Print all the entries verbatim.

▶ **Records shown**

= = = = = = =

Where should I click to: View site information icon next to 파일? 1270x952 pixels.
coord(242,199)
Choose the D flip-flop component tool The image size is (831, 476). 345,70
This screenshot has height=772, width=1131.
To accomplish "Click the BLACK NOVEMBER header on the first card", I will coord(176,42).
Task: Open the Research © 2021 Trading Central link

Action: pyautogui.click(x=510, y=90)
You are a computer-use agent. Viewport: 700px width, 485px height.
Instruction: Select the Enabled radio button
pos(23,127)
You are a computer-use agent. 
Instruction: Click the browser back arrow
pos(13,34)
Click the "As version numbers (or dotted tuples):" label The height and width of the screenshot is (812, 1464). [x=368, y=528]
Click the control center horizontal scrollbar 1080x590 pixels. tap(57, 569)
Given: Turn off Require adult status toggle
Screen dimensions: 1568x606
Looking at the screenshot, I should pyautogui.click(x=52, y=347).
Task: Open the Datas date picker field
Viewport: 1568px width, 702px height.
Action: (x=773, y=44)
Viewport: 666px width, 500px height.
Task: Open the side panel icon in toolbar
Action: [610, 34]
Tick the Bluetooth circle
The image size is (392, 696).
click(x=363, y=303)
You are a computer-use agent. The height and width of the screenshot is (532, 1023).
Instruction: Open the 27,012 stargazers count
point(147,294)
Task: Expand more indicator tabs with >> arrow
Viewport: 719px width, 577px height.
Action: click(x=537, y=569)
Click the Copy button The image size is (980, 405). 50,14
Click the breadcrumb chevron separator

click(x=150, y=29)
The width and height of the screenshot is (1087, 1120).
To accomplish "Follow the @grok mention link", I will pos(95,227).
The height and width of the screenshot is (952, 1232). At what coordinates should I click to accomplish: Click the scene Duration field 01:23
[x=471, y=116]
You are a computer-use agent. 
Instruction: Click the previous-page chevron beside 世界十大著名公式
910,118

= = = = = = =

▶ **Your solution**
Where should I click to: View site information icon next to 파일? 1270x952 pixels.
coord(242,199)
Choose the D flip-flop component tool The image size is (831, 476). 345,70
This screenshot has height=772, width=1131.
To accomplish "Click the BLACK NOVEMBER header on the first card", I will coord(176,42).
Task: Open the Research © 2021 Trading Central link

Action: pyautogui.click(x=510, y=90)
You are a computer-use agent. Viewport: 700px width, 485px height.
Instruction: Select the Enabled radio button
pos(23,127)
You are a computer-use agent. 
Instruction: Click the browser back arrow
pos(13,34)
Click the "As version numbers (or dotted tuples):" label The height and width of the screenshot is (812, 1464). [x=368, y=528]
Click the control center horizontal scrollbar 1080x590 pixels. tap(57, 569)
Given: Turn off Require adult status toggle
Screen dimensions: 1568x606
Looking at the screenshot, I should pyautogui.click(x=52, y=347).
Task: Open the Datas date picker field
Viewport: 1568px width, 702px height.
Action: (x=773, y=44)
Viewport: 666px width, 500px height.
Task: Open the side panel icon in toolbar
Action: [610, 34]
Tick the Bluetooth circle
The image size is (392, 696).
click(x=363, y=303)
You are a computer-use agent. The height and width of the screenshot is (532, 1023).
Instruction: Open the 27,012 stargazers count
point(147,294)
Task: Expand more indicator tabs with >> arrow
Viewport: 719px width, 577px height.
Action: click(x=537, y=569)
Click the Copy button The image size is (980, 405). 50,14
Click the breadcrumb chevron separator

click(x=150, y=29)
The width and height of the screenshot is (1087, 1120).
To accomplish "Follow the @grok mention link", I will pos(95,227).
The height and width of the screenshot is (952, 1232). At what coordinates should I click to accomplish: Click the scene Duration field 01:23
[x=471, y=116]
You are a computer-use agent. 
Instruction: Click the previous-page chevron beside 世界十大著名公式
910,118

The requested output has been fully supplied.